Souvent l’enfant, petit, imagine que les parents savent tout, qu’il savent tout ce qu’il se passe et l’enfant croit que leur mère est aussi d’accord.

Il ne sait pas très bien la part des choses et c'est pour cette raison qu’il se confie à d’autres.
Dès la connaissance des faits, la mère se précipite chez le médecin, parfois ce sont les grand-pères elles-mêmes qui font cette démarche.
J’ai eu un certain nombre de grand-mères qui sont venues me consulter en premier lieu sans enfant.
Elles se demandaient si les doutes qu’elles avaient nécessitaient une consultation.

Ensuite, dans la thèse des fausses allégations, ils disent que plus ça va, plus les récits de l’enfant se complexifient; l’enfant donne des détails de plus en plus étranges et bizarres.
Tout ceci suscite beaucoup de méfiance.
Un enfant qui n’a pas tout dit, dès la première consultation, est un enfant qui créé le doute chez ces professionnels.
Leurs conclusions sont que l’enfant cherche à se rendre intéressant et plus particulièrement à susciter des réactions d’attention, voir d’anxiété de la mère.

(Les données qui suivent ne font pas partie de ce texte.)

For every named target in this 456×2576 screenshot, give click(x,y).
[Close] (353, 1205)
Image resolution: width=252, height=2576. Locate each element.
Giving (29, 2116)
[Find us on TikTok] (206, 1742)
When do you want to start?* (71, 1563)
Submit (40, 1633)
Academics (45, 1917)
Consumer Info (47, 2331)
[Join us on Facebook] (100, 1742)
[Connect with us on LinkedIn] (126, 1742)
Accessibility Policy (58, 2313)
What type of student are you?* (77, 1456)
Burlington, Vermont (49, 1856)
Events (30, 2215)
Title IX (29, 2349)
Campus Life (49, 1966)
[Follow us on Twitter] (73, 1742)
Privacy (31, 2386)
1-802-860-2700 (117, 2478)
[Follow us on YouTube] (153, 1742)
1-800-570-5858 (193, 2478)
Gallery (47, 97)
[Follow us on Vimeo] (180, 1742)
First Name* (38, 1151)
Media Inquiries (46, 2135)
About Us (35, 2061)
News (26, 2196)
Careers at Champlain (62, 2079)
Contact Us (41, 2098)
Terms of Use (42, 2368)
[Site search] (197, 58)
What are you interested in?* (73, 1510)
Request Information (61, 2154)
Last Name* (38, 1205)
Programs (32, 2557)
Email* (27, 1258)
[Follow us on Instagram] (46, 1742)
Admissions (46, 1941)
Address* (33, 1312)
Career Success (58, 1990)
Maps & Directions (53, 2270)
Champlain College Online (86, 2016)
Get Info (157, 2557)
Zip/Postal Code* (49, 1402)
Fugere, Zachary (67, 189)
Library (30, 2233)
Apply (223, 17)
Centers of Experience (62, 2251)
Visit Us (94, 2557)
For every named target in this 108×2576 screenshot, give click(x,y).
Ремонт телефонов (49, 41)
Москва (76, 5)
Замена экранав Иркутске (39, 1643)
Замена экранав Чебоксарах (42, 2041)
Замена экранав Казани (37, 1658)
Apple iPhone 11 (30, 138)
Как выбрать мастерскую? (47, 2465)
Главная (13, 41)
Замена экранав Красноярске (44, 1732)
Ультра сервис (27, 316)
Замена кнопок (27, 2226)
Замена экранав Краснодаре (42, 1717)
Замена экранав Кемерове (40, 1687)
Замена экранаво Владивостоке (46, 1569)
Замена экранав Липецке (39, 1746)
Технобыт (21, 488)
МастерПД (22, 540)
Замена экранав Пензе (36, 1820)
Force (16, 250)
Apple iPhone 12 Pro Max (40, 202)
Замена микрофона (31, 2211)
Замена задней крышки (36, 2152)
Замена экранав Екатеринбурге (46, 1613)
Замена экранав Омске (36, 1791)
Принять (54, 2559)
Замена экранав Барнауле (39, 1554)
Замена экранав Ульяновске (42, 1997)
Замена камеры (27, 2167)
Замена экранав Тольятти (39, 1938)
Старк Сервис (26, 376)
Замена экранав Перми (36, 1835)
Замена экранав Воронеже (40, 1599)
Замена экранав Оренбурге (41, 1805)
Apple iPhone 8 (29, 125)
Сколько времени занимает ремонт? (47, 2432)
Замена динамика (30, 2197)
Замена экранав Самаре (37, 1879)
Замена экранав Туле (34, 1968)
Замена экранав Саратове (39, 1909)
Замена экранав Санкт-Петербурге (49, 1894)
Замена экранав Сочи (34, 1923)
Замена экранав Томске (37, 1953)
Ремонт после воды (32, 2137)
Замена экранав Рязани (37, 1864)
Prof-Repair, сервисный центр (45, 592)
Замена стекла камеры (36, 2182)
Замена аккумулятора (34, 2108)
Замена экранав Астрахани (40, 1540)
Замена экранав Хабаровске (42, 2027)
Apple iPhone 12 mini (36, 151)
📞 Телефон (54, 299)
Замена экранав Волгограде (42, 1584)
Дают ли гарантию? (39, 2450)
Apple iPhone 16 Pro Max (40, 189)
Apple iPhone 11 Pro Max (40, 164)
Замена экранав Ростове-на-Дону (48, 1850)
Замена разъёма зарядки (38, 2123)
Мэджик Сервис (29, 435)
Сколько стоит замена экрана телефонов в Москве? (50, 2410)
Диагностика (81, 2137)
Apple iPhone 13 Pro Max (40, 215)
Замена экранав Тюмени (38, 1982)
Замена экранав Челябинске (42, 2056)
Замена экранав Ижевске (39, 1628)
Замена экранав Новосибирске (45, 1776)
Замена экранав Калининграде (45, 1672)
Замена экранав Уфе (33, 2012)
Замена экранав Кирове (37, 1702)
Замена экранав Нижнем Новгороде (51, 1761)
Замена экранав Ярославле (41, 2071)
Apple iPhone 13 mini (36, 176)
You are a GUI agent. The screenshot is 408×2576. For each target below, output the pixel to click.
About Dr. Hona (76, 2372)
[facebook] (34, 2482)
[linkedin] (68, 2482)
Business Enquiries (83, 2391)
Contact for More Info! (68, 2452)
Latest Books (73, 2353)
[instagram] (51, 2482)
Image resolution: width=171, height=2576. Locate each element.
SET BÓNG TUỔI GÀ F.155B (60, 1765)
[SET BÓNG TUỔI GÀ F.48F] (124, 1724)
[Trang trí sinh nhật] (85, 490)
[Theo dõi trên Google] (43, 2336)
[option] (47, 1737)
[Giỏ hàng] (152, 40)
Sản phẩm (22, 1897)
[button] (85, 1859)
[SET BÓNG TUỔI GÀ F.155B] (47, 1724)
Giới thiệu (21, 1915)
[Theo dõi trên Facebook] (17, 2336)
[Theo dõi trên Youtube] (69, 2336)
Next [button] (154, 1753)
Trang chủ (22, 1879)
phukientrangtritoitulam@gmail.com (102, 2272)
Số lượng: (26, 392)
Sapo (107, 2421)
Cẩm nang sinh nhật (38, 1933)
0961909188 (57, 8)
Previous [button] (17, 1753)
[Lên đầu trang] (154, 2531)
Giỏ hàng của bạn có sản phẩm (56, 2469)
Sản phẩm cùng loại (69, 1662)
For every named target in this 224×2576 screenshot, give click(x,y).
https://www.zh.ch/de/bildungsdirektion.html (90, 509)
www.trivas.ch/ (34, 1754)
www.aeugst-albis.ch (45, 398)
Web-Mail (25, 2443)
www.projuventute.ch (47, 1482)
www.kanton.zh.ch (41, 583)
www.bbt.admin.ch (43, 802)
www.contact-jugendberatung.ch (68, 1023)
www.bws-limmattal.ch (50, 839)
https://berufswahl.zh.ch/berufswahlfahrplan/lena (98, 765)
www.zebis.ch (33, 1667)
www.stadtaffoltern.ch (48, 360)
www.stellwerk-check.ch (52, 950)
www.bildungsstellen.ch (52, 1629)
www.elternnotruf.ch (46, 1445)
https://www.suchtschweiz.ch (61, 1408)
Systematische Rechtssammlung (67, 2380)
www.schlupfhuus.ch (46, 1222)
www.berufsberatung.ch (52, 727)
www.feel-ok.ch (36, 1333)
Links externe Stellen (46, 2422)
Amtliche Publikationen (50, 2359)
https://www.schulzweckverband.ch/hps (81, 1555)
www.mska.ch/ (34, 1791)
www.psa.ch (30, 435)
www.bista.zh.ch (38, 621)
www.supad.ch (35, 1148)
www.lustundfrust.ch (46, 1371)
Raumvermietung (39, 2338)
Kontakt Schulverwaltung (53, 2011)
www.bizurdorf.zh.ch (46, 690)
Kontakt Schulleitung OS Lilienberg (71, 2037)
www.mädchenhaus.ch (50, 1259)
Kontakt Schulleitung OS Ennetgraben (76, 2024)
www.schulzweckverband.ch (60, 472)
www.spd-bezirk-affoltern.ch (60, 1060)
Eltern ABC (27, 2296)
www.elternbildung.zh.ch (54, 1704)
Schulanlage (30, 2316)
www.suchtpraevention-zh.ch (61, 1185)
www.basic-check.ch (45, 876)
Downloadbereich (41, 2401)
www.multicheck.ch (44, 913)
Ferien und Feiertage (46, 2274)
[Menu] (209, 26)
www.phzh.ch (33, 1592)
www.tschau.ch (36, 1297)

En pratique, je constate qu’il est assez rare que des tout petits enfants vois racontent absolument tout ce qu’ils ont vécu dès le premier entretien.
En général, l’enfant teste le médecin à qui il parle, et il va très progressivement le tester en racontant ce qui lui fait le moins peur, pour progressivement aller du moins peur au plus peur.
Parce que ce qui lui fait le plus peur pourrait faire peur à l’adulte d’écoute.

Effectivement, l’enfant est très méfiant et finit par en dire toujours un peu plus, si l’adulte ne le gronde pas, parce qu’il a toujours peur d’avoir fait des bêtises. Objectivement j’ai pu constater que plus l’enfant dévoile, moins il y a de symptômes.

Dans l’autre cas de figure, on considère que la mère, quand elle apprend les abus sur l’enfant, n’a pas envie qu’il soit encore exposé aux agressions du père. Elle va tenter de garder l’enfant, alors on dit qu’elle est très égoïste, qu’elle le prive de son père. Elle sera bien souvent très vite assignée au tribunal pour non présentation d’enfant.

je pense réellement que cette mère a des raisons d’être anxieuse et qu’elle veut avoir confirmation auprès d’un médecin.
En général, elle en parle d’abord à sa mère et aux personnes de son entourage.
Enfin, elle finit par consulter un médecin, et ensuite un pédopsychiatre.

Dans l’autre thèse, devant toutes les descriptions précédentes, on dit que finalement la mère s’est laissée non seulement influencer par la grand-mère, mais qu’elle finit par contaminer le médecin.
Elle l’aurait poussé à rédiger des faux en écriture, des certificats de complaisance, une accusation mensongère, parce que, c’est évident, ce genre de médecin n’a pas une compétence formidable.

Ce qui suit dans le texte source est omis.